- _Exercise instructions_
1. In the article comparing Joe Biden to Jimmy Carter, what was the average price of gas in the U.S. in 1977?
2. Pick up the article on the Biden–Carter comparison right after its final sentence and carry it forward.

─── Text block

“Joe Biden is the new Jimmy Carter.”
That’s the comparison being made by Republican lawmakers and conservative commentators as the Biden administration confronted a series of familiar crises last week – specifically, gas shortages and rising consumer good prices.
Following the revelation that Colonial Pipeline – the largest gas distributor on the East Coast – videos and images surfaced of cars sitting bumper to bumper, waiting to fill up before gas stations ran out of fuel. The gas shortage had a domino effect, too. It even prompted a shortage of a fast-food favorite: Chick-fil-A sauce.
The gas shortage was just one crisis the Biden administration was forced to confront, though. Less than one week after a devastating jobs report, the U.S. Labor Department revealed that the prices of basic goods and services spiked 0.8% in April alone. That’s the largest monthly increase the country has experienced in more than a decade.
These crisis prompted House Majority Leader Kevin McCarthy, R-Calif., to say that Biden is “well on his way to creating another Jimmy Carter economy.”
Rep. Jim Jordan, R-Ohio, echoed that sentiment, declaring “Joe Biden is the new Jimmy Carter.”
Biden “really is doing his best Jimmy Carter ain’t he,” Fox News contributor Joey Jones opined.
But is comparing Biden to President Jimmy Carter in the 1970s a fair comparison?
Here’s a look at what life in America was like during the Carter administration.
In 1977, the year Carter took office, the average price of gas in the U.S. was $0.62. When Carter left office in 1981, the average price of gas had more than doubled to $1.31. By 1988, the last full year of the Ronald Reagan administration, the average price of gas had steadily declined to $0.90.

──────
─── Provided data

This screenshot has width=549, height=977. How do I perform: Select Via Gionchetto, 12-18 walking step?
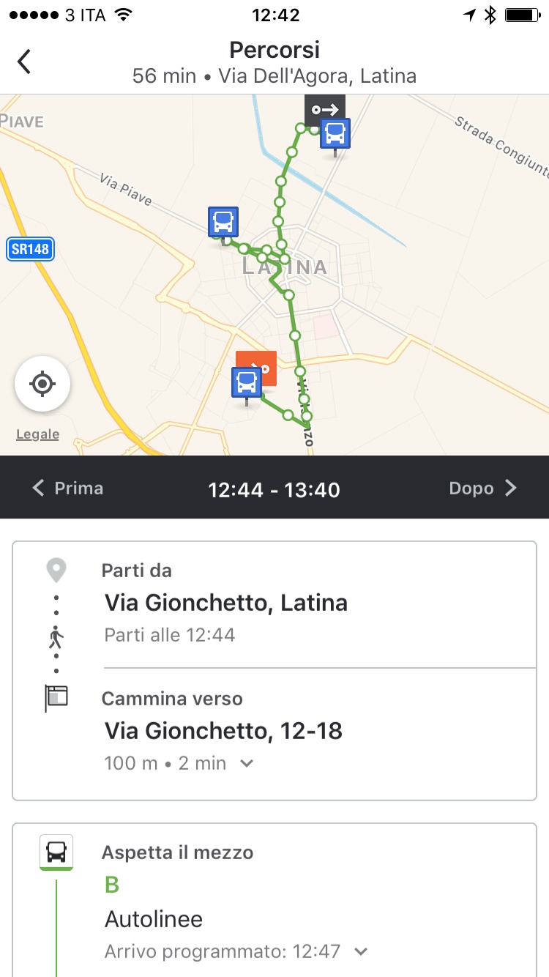pyautogui.click(x=223, y=730)
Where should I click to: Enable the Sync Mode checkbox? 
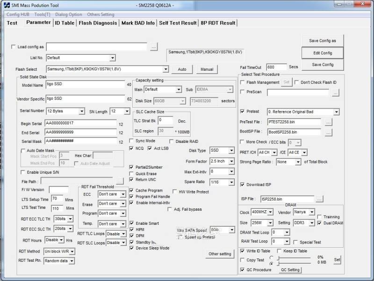point(132,141)
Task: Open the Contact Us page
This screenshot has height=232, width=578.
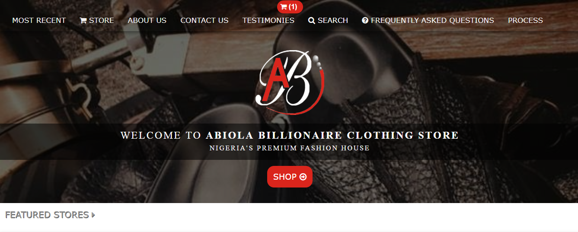Action: 204,20
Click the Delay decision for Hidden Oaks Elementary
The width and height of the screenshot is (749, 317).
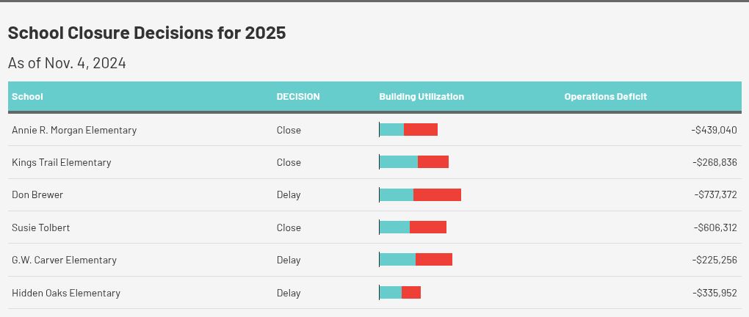pyautogui.click(x=289, y=293)
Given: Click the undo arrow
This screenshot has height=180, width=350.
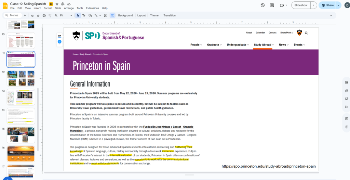Looking at the screenshot, I should [32, 15].
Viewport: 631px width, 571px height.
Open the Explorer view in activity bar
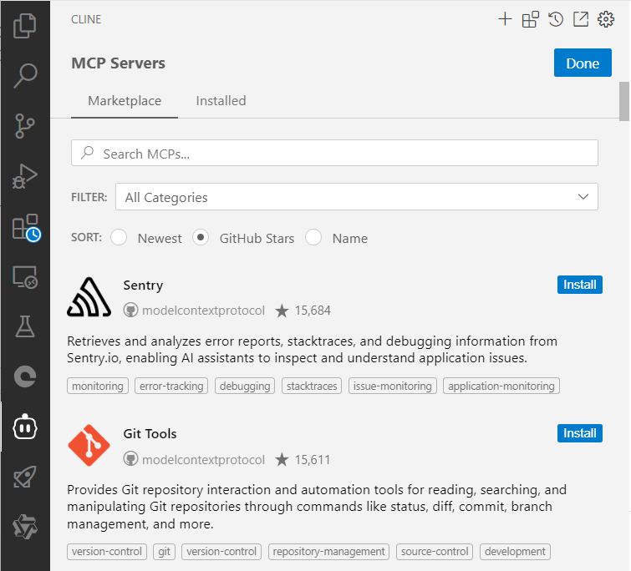(25, 26)
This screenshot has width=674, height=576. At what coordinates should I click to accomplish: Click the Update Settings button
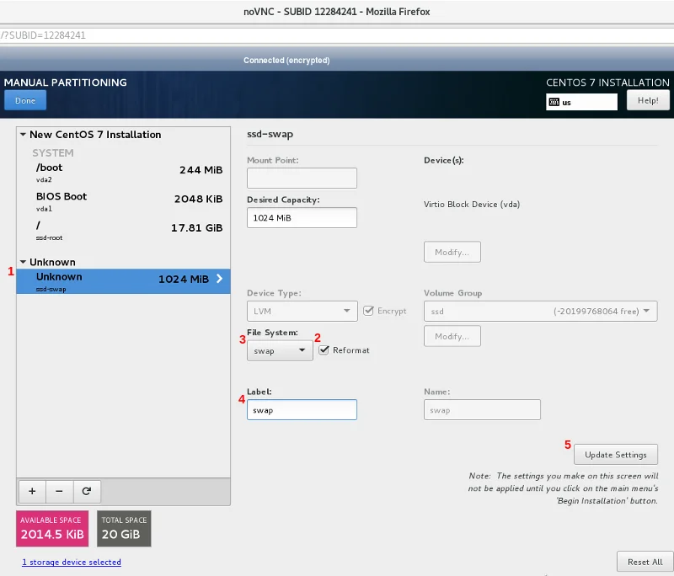point(615,455)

──────

- _Your responses_
1. $0.62

2.
In a televised speech on Oct. 24, 1978, Carter noted that inflation had continually risen over the past decade by an average of 6.5%. In the years before Carter took office, the average rate of inflation had increased to 8%.
“Inflation has, therefore, been a serious problem for me ever since I became president. We’ve tried to control it, but we have not been successful,” Carter admitted.
But Carter’s efforts to control inflation failed. The year he took office, the U.S. inflation rate was 6.5%. The last full year of the Carter presidency, the inflation rate, like the price of gas during his administration, had more than doubled to 13.5%. The rate of inflation steadily decreased each year of the Reagan administration beginning in 1981. By 1988, the last full year of Reagan’s presidency, the inflation rate had dropped to just 4.1%.
During the Carter years, American consumers were not only forced to pay more for the price of basic goods as well as gas, but also had to wait in lines to buy gas. Pictures from the late 1970s show cars lined up at gas stations. Those images are eerily reminiscent of the recent photographs showing Americans waiting to buy gas during the Biden administration more than 40 years later.
Inflation during the Biden administration, like during the Carter administration, is a top concern. White House press secretary Jen Psaki told reporters on Tuesday that the administration takes “the possibility of inflation quite seriously.”
“Most economic analysts believe that it will have a temporary transitory impact,” Psaki added.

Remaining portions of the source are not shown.